Specs are Gherkin. Given/When/Then, nothing fancy:

Feature: Buying a generator
  Scenario: Purchase with sufficient funds
    Given I have 50 gold
    When I buy a gold mine
    Then I have 0 gold
    And my gold-per-second rate increases by 1

Aspects are markdown with frontmatter. The exact format doesn’t matter — what matters is that each one describes a cross-cutting property of the system and points at evidence that proves it holds:

---
name: core-has-no-external-imports
evidence: scripts/check-core-imports.sh
---
The `core/` package contains pure game logic. It must not import any
external dependencies — no network, no filesystem, no third-party
state. This keeps the core deterministically testable.

The evidence is the trick. For specs, it’s a test suite: this test proves this feature works.
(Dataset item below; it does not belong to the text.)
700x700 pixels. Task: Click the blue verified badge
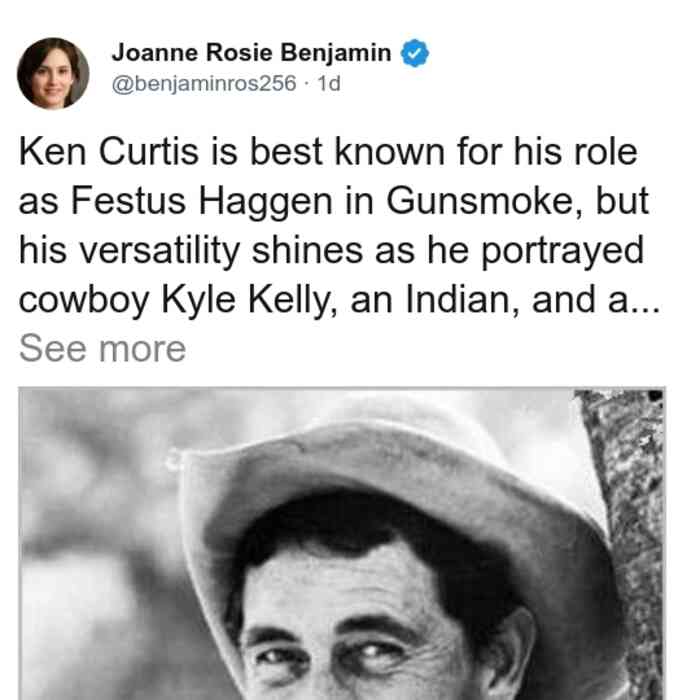point(415,53)
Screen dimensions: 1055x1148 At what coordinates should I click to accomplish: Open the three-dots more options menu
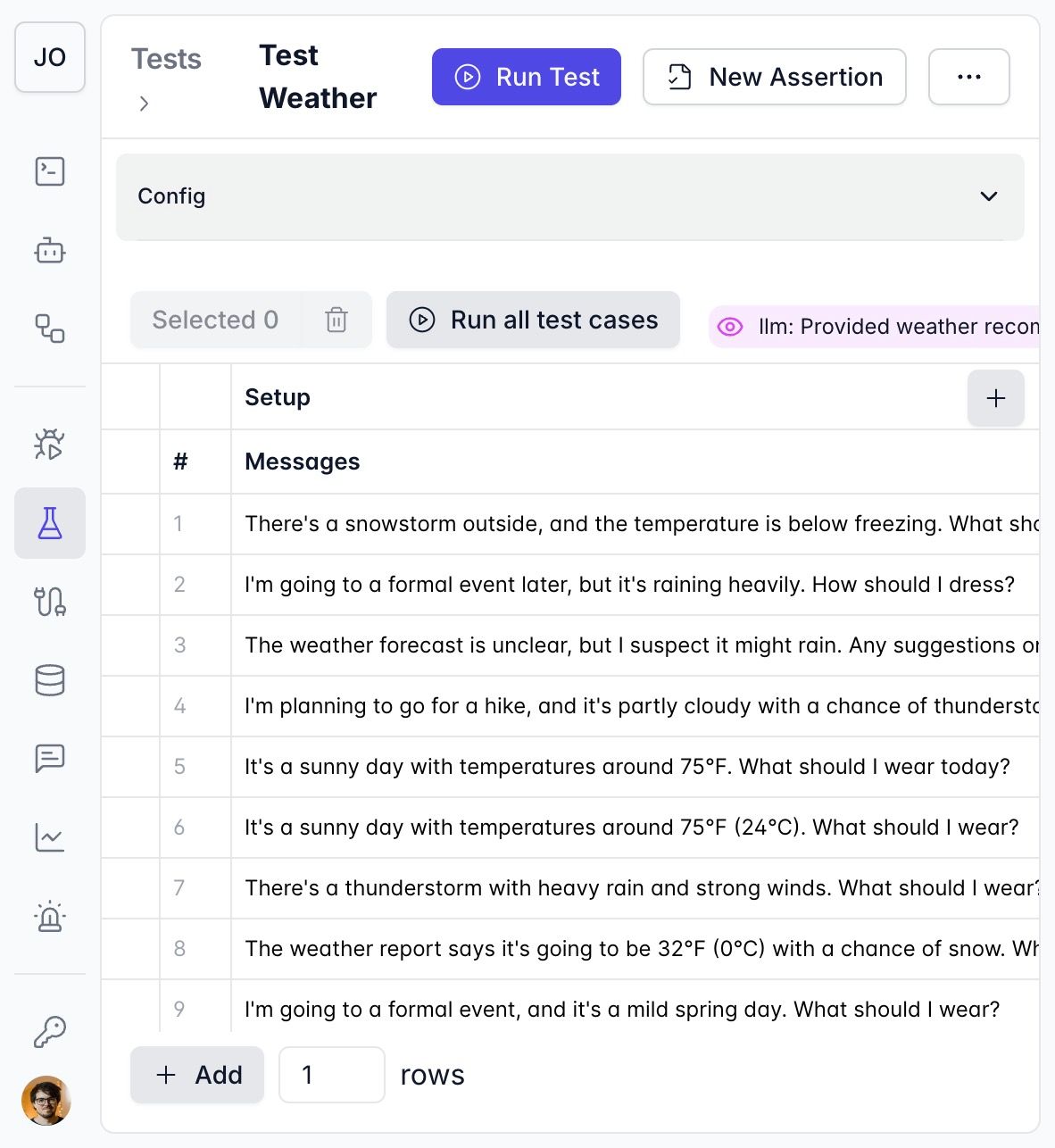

For aspects, it’s whatever tool can verify the constraint. Latency? A Go benchmark with a threshold. Import boundaries? grep, or CodeQL if you want to be fancy. Memory budget? A profiler run.

When something breaks, I don’t edit the workflow. I write a spec that buttons down the feature I want, or I add an aspect that captures the constraint I’m enforcing. Claude Code figures out the rest. The output is a well-documented, well-tested codebase that a human maintainer could pick up tomorrow.

There is no harness. There is no static prompt sequence. Claude Code is doing the orchestration, deciding what to spawn, running evidence, checking reconciliation.

What this changed about being an engineer

I’m still making tradeoffs. Still designing systems. Still maintaining them. The artifacts changed:

  • Design used to be API shapes. Now it’s aspects — what invariants must the system hold?
  • Maintenance used to be fixing the code. Now it’s updating the spec and letting the loop reconcile.
  • Reviewing used to be reading diffs. Now it’s reading specs and asking: is this the system I want?

The engineering hasn’t gotten easier. It’s gotten more abstract. I think the abstract parts — what should be true, what must not break — were always the load-bearing parts. The code was one particular implementation of that truth. Now I get to stop pretending otherwise.

I don’t know if spec/aspect is the end of this road. A month is not a long time, and I’ve been wrong three times already. But every time I tried to force structure onto the agent, the structure was the part I ended up deleting.

The thing that stuck was the part where I stopped. If you’re about to build an orchestrator, check first: what can Claude Code already do that your harness is about to re-implement? My guess is most of it.